AUFGABE:
Schreib den Textabschnitt von "Deutschland und Europa" bis "EU-Investitionen finanziert worden!" noch einmal ab und tausche dabei "EU-Investitionen" gegen "EU-Gelder" aus.

TEXTABSCHNITT:
Deutschland und Europa waren und sind die Hauptsponsoren nicht nur der zivilen, sondern und vor allem der militärischen und propagandistischen Strukturen der Autonomie-Behörde. Noch vor etwa 2 Monaten verlangten die EU-Staaten "Entschädigungszahlungen" von Israel (sie machten sich nicht einmal die Mühe, einen anderen als diesen historisch besetzten Begriff zu verwenden), weil die israelische Armee den Flughafen und das Rundfunkgebäude der "Autonomie-Behörde" bombardierte. Begründung: All das und viele andere Bauten sind durch EU-Investitionen finanziert worden!
Noch interessanter als diese Unverschämtheit ist das offene Plaudern über die inzwischen in die "Autonomie-Gebiete" transferierten Geldsummen in Milliardenhöhe.

ROHDATEN:
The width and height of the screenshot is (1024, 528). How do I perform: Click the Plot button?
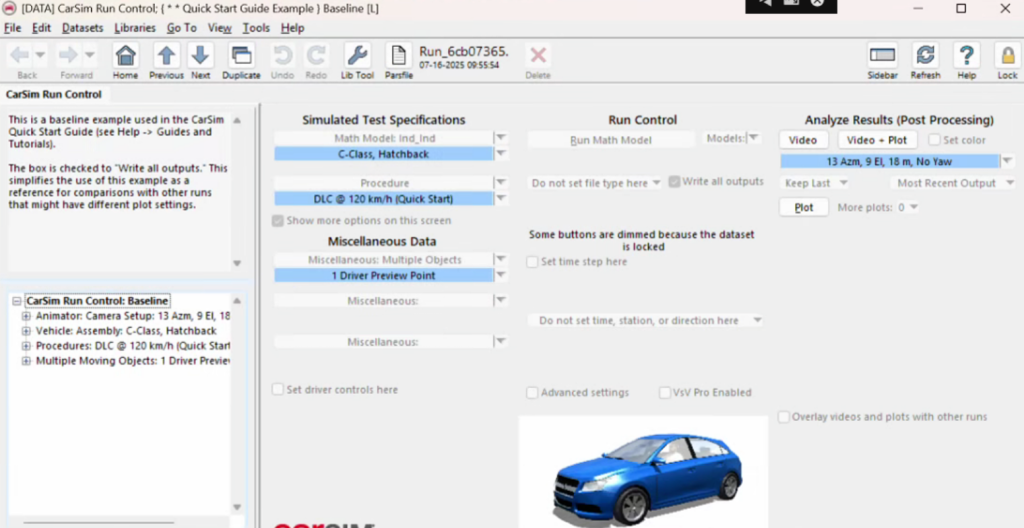coord(804,208)
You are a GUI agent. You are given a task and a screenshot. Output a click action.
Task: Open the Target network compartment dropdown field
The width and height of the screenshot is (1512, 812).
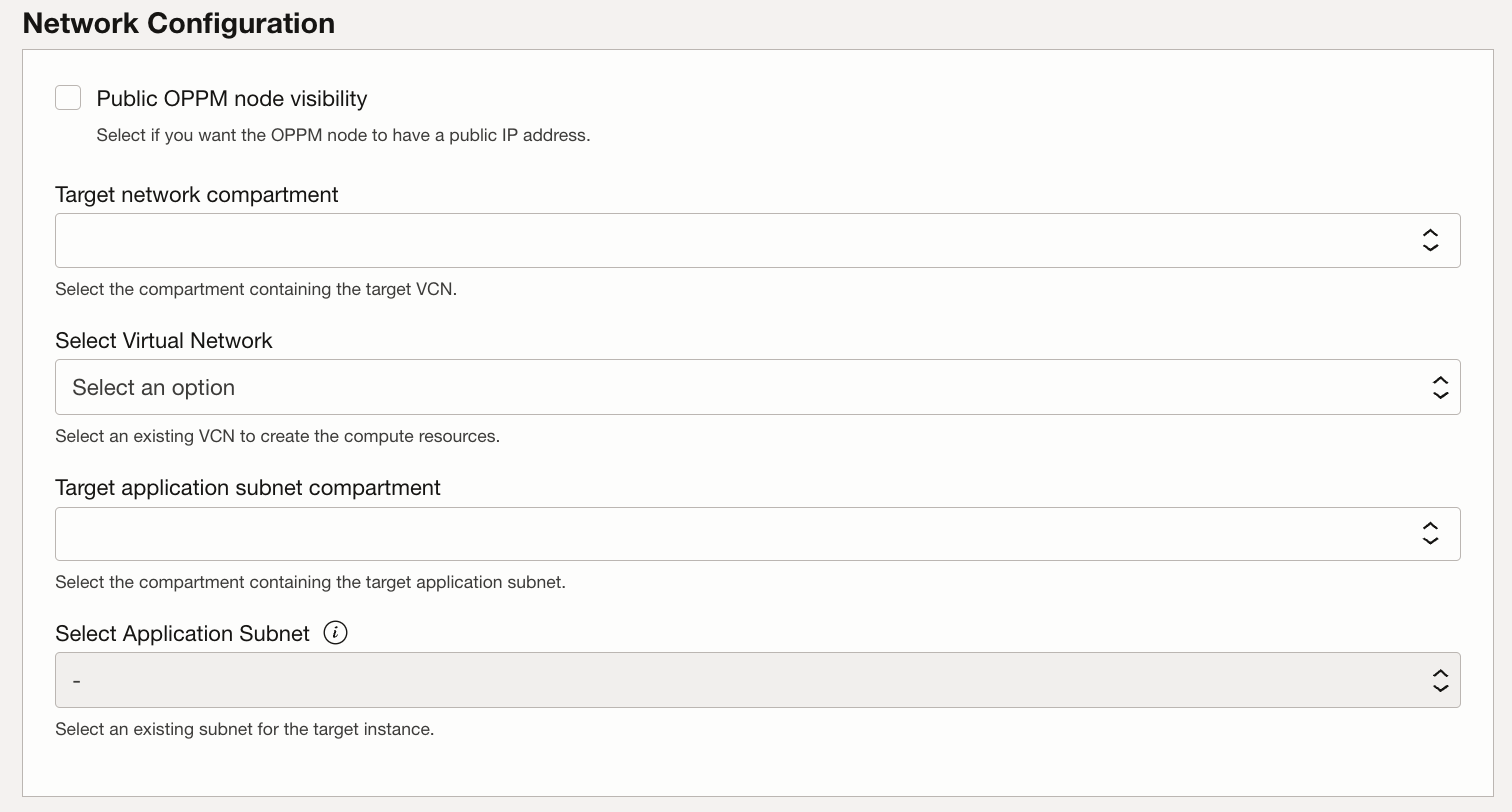click(730, 240)
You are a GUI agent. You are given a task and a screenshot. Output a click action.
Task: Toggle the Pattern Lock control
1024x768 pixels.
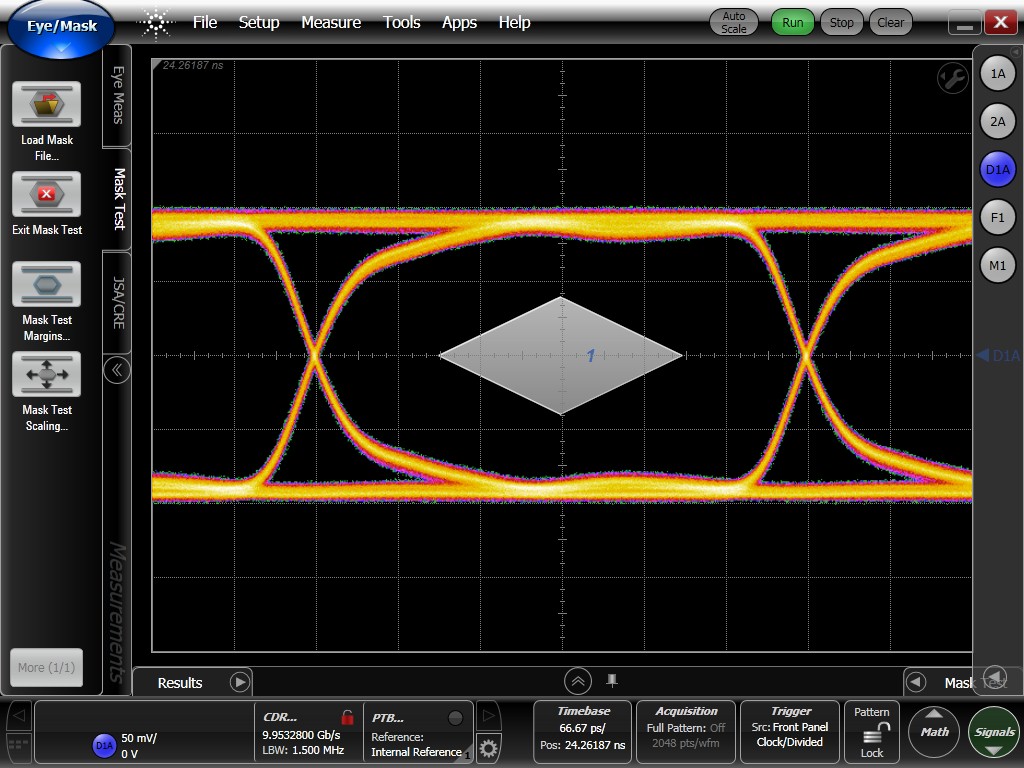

ANTWORT:
Deutschland und Europa waren und sind die Hauptsponsoren nicht nur der zivilen, sondern und vor allem der militärischen und propagandistischen Strukturen der Autonomie-Behörde. Noch vor etwa 2 Monaten verlangten die EU-Staaten "Entschädigungszahlungen" von Israel (sie machten sich nicht einmal die Mühe, einen anderen als diesen historisch besetzten Begriff zu verwenden), weil die israelische Armee den Flughafen und das Rundfunkgebäude der "Autonomie-Behörde" bombardierte. Begründung: All das und viele andere Bauten sind durch EU-Gelder finanziert worden!